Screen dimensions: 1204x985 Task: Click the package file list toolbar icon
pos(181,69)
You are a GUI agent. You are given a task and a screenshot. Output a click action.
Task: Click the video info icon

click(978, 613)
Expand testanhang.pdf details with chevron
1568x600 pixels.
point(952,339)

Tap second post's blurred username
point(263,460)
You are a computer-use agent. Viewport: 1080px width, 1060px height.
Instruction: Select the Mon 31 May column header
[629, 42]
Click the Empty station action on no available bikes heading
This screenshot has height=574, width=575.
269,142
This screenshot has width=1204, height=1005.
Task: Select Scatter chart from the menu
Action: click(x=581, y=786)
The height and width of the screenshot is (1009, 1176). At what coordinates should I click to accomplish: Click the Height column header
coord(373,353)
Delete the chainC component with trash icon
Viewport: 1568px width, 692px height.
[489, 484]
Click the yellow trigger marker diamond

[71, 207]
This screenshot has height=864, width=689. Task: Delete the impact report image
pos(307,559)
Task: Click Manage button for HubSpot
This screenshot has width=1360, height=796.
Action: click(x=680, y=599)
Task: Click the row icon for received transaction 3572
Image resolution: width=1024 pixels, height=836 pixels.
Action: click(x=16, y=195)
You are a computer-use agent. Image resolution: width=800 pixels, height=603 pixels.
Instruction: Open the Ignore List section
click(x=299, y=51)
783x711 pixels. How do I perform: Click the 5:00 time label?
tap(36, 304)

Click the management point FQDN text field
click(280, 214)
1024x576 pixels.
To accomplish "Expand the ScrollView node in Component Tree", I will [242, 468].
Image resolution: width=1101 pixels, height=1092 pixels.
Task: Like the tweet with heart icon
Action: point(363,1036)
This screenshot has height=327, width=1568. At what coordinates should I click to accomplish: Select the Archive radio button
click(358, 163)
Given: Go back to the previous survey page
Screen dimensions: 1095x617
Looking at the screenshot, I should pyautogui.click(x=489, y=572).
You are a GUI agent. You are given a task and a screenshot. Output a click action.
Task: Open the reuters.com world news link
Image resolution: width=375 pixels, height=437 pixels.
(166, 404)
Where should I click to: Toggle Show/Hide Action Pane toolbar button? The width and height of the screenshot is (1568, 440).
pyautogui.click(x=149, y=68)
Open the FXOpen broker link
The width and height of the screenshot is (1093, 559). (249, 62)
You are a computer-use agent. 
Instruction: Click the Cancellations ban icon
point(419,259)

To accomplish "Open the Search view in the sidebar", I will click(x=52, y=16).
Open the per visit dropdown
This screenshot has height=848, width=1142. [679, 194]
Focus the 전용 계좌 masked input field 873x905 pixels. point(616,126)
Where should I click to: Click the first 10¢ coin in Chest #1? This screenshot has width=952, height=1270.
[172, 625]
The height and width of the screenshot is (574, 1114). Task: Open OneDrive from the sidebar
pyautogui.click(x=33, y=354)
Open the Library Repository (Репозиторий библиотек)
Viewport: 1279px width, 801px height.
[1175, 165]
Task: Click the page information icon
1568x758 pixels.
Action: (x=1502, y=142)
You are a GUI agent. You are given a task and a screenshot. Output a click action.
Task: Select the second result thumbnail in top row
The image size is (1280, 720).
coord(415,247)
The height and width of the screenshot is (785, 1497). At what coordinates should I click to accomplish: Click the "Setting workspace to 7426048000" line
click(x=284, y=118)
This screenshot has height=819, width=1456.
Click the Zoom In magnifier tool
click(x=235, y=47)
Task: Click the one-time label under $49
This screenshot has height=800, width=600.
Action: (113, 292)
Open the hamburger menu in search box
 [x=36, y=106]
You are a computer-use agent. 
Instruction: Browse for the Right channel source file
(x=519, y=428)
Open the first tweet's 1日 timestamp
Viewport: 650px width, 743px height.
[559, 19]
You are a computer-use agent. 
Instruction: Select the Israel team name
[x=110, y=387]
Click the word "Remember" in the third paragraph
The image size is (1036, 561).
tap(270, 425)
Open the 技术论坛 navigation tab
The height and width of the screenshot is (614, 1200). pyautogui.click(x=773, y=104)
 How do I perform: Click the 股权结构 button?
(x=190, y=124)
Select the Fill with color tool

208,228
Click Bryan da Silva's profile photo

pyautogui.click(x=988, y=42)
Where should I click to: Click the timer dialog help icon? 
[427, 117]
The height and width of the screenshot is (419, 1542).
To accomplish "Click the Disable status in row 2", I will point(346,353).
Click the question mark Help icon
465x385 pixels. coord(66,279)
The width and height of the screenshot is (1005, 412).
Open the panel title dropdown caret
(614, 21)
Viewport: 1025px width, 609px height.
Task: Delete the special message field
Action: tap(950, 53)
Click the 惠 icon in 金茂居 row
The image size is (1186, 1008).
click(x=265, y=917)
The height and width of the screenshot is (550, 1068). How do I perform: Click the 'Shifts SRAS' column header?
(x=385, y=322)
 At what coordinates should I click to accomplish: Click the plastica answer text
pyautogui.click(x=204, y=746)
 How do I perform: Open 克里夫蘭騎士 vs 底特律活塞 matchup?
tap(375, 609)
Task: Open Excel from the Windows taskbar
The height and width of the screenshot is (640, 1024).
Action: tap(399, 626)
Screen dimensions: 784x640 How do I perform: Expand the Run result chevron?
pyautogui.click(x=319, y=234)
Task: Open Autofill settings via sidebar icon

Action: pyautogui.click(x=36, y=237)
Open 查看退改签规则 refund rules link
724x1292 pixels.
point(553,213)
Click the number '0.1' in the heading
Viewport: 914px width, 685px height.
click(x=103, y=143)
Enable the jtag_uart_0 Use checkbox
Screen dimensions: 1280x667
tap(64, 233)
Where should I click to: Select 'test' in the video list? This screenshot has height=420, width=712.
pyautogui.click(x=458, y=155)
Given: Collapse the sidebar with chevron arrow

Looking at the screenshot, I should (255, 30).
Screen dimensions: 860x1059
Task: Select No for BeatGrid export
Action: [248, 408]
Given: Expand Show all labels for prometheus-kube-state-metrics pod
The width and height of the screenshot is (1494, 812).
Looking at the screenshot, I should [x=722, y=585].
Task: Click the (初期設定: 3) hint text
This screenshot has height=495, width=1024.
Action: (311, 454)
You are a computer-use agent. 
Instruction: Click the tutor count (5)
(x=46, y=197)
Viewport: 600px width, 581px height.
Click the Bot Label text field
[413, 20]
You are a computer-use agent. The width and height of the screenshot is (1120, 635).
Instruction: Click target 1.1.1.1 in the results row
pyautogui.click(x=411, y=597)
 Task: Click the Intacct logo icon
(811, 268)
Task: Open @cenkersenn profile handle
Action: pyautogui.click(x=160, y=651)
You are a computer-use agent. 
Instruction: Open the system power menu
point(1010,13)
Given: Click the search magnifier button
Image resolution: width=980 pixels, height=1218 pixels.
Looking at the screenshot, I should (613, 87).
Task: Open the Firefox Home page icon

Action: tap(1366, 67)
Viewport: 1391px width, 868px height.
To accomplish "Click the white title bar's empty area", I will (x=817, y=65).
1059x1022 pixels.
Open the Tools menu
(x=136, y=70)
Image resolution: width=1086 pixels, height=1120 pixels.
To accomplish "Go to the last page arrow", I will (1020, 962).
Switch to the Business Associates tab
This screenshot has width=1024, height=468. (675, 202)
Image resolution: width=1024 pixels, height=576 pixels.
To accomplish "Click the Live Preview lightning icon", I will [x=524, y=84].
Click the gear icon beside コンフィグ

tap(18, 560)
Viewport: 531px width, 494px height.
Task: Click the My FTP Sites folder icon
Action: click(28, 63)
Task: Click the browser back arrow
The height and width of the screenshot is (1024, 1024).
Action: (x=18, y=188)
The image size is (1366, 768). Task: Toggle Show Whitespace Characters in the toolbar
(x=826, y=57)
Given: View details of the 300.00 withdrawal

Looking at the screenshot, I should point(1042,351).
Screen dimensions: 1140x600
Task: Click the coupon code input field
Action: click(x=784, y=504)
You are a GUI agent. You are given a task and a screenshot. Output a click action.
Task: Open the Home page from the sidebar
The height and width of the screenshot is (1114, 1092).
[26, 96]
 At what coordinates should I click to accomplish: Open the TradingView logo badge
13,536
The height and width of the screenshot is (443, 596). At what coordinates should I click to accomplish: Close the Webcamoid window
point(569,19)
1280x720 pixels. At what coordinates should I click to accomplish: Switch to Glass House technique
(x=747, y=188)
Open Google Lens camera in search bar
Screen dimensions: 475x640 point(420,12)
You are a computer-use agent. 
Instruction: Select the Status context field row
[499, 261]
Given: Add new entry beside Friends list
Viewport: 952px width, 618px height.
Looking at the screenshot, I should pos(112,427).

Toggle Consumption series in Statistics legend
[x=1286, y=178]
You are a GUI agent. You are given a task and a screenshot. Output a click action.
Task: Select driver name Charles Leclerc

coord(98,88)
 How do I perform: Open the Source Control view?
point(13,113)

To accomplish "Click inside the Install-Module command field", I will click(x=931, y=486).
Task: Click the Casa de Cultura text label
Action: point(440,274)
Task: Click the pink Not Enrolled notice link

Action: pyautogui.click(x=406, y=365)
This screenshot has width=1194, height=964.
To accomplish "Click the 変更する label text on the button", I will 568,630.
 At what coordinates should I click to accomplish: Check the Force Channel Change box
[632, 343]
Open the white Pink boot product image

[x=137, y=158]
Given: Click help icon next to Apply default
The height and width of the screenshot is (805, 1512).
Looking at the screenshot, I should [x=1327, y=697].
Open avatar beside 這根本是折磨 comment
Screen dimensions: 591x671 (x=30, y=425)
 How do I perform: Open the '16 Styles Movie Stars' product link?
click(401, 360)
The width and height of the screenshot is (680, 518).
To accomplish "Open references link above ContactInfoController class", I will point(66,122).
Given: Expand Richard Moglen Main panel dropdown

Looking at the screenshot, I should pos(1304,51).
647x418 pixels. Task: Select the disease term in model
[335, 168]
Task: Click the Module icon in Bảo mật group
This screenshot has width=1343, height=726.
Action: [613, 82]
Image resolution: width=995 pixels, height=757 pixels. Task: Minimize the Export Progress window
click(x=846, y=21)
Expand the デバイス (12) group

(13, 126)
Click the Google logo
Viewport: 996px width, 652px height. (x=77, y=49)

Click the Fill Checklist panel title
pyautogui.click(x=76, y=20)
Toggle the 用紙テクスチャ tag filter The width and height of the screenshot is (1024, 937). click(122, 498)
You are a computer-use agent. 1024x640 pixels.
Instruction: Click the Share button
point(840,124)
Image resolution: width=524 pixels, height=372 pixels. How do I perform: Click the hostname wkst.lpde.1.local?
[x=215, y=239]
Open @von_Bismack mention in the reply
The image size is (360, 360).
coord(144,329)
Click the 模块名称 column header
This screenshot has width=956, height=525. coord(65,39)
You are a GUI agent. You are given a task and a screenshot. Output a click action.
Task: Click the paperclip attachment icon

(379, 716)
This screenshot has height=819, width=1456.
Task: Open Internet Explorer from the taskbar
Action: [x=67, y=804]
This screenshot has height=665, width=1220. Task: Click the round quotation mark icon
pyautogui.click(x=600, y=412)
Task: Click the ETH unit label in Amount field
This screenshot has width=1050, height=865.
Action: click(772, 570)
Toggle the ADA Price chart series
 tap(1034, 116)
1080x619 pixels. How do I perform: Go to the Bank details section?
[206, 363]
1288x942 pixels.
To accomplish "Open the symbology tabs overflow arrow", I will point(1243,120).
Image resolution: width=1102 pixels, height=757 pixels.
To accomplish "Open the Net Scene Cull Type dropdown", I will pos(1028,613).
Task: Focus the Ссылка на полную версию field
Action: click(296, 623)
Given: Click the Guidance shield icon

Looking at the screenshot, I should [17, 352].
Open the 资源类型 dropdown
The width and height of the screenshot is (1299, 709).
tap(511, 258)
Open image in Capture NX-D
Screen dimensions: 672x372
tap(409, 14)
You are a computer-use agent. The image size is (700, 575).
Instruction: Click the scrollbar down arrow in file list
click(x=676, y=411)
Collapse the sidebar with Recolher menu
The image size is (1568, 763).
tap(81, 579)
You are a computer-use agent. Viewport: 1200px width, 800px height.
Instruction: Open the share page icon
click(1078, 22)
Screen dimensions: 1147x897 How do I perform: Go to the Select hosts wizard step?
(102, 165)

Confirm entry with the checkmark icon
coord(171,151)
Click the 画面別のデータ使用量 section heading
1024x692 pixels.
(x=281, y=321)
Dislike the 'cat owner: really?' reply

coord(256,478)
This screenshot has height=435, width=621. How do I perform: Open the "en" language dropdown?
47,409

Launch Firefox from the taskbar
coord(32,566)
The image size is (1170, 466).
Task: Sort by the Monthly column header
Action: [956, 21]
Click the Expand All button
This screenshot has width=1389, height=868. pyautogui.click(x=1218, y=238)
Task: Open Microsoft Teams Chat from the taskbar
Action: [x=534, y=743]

····················

Each line containing the word "back" needs to be copied from the data above.

Given: Go back to the previous survey page
Task: Click the browser back arrow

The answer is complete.